— START Stored rows —

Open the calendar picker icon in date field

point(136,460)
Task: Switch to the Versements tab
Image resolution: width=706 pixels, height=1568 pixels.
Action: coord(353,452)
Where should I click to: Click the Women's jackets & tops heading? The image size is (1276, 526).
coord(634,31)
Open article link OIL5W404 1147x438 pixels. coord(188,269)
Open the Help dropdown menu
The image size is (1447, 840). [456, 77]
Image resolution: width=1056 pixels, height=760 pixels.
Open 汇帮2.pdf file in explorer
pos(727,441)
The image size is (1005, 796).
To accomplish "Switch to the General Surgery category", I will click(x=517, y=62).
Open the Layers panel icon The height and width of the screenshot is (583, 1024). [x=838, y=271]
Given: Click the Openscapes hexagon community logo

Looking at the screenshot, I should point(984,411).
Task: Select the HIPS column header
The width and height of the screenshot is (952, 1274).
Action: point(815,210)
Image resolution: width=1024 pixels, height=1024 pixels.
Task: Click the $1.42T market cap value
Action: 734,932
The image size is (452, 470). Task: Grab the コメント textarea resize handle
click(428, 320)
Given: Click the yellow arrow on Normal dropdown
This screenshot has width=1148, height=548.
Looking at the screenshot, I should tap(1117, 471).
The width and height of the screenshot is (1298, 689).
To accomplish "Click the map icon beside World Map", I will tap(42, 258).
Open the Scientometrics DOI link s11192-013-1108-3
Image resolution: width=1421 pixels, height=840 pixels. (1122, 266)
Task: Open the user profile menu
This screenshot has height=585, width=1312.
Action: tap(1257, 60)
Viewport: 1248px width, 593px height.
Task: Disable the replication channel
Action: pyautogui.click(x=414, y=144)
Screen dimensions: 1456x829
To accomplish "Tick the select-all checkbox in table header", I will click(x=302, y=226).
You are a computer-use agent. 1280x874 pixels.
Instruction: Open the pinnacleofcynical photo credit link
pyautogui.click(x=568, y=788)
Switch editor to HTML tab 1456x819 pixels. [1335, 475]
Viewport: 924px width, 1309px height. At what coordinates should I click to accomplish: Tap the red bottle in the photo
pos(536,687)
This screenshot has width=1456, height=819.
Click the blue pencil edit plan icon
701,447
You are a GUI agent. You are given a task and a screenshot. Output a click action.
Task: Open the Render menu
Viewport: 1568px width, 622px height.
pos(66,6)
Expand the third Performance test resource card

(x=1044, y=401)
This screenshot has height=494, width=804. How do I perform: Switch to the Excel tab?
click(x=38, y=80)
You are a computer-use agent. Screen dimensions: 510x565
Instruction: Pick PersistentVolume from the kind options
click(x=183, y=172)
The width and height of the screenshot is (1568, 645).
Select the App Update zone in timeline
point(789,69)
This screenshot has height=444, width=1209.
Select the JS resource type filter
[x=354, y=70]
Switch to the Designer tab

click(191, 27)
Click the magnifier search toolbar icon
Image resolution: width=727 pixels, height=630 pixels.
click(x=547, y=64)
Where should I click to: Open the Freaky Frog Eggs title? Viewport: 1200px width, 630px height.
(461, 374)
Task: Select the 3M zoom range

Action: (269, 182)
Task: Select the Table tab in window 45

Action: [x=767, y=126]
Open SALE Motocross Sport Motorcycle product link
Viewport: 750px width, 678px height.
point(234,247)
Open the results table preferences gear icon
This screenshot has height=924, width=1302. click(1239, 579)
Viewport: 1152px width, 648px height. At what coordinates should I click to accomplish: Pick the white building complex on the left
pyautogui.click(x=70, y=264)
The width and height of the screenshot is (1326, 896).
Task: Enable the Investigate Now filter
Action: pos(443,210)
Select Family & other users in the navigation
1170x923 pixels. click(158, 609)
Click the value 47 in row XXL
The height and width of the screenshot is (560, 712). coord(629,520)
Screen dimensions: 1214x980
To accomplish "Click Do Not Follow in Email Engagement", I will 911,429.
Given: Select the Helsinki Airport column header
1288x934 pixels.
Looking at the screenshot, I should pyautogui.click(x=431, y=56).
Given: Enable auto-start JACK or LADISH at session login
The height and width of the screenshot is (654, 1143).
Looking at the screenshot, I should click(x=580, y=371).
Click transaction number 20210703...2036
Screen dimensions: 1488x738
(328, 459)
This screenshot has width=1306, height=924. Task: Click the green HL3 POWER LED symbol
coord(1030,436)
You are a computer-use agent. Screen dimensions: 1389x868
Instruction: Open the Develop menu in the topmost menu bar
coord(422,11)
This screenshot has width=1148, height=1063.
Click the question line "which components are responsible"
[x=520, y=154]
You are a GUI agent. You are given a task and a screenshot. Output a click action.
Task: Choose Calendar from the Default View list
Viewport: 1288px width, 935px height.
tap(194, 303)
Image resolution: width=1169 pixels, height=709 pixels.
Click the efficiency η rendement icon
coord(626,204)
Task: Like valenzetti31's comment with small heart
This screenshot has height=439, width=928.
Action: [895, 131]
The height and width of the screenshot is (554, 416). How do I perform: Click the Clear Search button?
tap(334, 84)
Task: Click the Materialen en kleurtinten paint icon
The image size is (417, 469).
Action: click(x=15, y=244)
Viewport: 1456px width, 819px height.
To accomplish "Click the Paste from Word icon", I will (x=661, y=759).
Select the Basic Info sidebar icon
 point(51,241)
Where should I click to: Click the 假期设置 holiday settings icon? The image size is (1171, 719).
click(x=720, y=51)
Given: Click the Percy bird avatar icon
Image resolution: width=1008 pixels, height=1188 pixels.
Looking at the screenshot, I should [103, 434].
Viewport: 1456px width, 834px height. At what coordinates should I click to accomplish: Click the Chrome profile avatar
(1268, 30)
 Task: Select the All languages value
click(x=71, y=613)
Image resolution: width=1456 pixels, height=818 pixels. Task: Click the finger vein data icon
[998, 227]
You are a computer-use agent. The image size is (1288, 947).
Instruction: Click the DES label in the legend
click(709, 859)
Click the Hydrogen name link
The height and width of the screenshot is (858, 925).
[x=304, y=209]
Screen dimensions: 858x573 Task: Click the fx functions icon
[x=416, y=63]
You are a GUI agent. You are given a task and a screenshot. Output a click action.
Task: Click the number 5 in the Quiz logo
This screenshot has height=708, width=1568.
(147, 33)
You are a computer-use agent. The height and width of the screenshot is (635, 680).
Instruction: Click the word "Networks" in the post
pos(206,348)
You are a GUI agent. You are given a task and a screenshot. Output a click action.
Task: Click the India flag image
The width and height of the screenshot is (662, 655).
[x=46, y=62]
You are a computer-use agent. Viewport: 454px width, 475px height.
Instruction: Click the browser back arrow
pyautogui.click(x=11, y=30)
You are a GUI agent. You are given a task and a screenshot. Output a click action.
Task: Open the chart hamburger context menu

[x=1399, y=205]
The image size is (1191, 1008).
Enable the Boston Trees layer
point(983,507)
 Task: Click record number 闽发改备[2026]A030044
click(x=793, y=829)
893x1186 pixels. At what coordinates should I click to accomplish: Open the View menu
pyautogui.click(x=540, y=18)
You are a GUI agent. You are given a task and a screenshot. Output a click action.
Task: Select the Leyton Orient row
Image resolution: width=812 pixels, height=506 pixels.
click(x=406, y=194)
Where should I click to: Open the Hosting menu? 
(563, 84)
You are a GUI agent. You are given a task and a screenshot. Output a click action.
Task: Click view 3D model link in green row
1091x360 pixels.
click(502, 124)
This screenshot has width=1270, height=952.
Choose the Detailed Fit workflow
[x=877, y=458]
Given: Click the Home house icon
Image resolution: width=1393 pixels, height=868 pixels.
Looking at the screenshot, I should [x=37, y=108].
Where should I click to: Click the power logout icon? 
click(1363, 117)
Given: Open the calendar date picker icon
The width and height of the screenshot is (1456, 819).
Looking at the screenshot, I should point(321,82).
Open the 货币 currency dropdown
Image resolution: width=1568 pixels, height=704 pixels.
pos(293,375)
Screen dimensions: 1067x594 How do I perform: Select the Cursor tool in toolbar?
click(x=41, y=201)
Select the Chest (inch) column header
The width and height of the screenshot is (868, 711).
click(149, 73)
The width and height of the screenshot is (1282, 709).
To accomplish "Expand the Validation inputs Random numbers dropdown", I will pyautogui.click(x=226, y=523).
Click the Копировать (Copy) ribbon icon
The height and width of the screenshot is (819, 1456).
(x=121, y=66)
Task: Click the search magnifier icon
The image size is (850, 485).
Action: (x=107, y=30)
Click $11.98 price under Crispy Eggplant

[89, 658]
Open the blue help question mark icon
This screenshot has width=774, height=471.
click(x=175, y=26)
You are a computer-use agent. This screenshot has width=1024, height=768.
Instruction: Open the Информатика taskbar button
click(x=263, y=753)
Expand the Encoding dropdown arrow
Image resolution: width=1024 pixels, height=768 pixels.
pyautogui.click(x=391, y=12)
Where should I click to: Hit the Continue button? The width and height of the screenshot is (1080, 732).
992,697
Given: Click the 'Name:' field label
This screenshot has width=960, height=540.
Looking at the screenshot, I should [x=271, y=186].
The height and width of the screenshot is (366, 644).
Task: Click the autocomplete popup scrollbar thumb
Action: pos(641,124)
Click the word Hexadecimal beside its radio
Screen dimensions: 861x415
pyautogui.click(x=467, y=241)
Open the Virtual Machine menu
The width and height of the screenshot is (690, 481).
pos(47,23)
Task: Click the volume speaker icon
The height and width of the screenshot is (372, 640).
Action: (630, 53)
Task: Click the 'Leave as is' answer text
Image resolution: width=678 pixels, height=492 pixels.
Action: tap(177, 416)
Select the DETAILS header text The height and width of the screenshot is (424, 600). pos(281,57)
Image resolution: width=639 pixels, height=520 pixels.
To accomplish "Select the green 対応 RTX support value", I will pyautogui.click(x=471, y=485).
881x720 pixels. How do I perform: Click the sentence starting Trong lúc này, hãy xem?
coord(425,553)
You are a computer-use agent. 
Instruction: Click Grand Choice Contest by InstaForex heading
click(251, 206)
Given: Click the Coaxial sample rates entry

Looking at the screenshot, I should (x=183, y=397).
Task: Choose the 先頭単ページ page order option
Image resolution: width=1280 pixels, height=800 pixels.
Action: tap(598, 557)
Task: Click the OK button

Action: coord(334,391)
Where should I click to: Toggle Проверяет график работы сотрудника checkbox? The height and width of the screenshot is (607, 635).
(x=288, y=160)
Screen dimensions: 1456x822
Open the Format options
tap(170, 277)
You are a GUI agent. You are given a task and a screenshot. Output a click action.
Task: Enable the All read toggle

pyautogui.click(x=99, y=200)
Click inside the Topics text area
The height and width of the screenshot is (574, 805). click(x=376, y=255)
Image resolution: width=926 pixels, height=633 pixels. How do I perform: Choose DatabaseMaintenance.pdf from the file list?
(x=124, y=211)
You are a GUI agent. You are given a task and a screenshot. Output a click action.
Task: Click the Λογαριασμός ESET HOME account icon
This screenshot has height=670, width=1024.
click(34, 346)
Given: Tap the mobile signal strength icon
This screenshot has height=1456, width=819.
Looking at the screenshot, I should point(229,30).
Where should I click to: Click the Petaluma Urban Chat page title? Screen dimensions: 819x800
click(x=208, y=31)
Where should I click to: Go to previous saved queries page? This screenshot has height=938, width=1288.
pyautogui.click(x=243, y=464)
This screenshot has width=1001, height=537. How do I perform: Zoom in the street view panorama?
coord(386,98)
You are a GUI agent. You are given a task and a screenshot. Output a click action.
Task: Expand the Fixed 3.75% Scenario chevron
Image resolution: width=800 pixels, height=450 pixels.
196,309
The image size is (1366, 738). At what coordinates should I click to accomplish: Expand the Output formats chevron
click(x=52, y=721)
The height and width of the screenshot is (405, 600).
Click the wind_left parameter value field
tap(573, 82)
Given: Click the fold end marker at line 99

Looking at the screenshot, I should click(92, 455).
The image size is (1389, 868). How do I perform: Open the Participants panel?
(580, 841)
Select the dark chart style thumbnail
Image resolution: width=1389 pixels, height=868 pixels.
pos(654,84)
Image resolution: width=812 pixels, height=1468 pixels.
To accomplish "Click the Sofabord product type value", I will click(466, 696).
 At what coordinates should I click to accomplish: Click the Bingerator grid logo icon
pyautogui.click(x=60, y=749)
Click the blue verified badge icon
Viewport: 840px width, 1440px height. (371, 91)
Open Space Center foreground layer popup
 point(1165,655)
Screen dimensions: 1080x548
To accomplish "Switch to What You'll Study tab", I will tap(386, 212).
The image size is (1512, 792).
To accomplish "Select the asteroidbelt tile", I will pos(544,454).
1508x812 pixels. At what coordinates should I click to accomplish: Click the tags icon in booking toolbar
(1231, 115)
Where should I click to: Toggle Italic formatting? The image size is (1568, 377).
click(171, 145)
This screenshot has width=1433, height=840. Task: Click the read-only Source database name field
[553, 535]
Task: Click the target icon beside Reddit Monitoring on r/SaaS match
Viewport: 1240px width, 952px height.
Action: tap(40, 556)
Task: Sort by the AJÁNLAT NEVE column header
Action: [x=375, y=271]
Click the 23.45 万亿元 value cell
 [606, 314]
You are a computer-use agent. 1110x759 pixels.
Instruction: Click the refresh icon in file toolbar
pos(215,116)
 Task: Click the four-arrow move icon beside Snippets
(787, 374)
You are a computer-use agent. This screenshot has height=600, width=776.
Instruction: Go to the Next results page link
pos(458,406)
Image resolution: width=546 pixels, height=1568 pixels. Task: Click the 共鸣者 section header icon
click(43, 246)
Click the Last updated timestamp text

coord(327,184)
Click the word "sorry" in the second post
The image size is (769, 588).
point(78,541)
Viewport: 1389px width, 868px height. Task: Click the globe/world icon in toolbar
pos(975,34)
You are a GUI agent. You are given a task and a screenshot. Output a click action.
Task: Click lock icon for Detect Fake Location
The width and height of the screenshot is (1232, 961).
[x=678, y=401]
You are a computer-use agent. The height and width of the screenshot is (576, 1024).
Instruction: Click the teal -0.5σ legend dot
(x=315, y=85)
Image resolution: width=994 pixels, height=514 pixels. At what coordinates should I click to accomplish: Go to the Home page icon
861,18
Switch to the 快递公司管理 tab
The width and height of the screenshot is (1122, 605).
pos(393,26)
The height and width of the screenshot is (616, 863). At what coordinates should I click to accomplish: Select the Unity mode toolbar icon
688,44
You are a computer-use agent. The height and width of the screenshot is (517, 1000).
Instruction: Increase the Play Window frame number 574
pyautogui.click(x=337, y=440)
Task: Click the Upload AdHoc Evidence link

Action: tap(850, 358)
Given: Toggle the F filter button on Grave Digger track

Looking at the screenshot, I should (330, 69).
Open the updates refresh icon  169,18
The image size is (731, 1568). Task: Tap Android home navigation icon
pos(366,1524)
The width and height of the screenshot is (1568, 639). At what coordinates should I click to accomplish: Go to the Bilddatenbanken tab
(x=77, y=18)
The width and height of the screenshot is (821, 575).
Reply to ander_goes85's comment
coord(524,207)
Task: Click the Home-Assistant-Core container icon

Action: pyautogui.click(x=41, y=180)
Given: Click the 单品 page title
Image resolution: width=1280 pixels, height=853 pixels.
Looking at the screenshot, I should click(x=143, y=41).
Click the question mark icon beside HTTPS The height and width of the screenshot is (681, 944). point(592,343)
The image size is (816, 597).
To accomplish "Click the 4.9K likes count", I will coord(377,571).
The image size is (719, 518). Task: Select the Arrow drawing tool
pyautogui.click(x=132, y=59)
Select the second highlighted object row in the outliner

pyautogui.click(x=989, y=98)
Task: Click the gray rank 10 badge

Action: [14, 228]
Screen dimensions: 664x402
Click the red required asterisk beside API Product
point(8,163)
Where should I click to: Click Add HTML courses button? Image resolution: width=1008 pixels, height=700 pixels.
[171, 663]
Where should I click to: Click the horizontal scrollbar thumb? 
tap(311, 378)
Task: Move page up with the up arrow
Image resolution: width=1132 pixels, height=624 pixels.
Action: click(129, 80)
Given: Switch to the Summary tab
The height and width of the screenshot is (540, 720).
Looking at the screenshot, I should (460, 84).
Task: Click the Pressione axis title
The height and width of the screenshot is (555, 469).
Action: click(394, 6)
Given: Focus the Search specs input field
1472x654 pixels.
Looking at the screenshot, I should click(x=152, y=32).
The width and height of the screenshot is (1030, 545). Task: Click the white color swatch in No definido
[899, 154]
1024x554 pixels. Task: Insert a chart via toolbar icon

— END Stored rows —

# Exercise aim:
Retype the items above exactly, from the line with "Given: Click the Coaxial sample rates entry" up to and including the line with "(x=288, y=160)".

# Task output:
Given: Click the Coaxial sample rates entry

Looking at the screenshot, I should (x=183, y=397).
Task: Choose the 先頭単ページ page order option
Image resolution: width=1280 pixels, height=800 pixels.
Action: tap(598, 557)
Task: Click the OK button

Action: coord(334,391)
Where should I click to: Toggle Проверяет график работы сотрудника checkbox? The height and width of the screenshot is (607, 635).
(x=288, y=160)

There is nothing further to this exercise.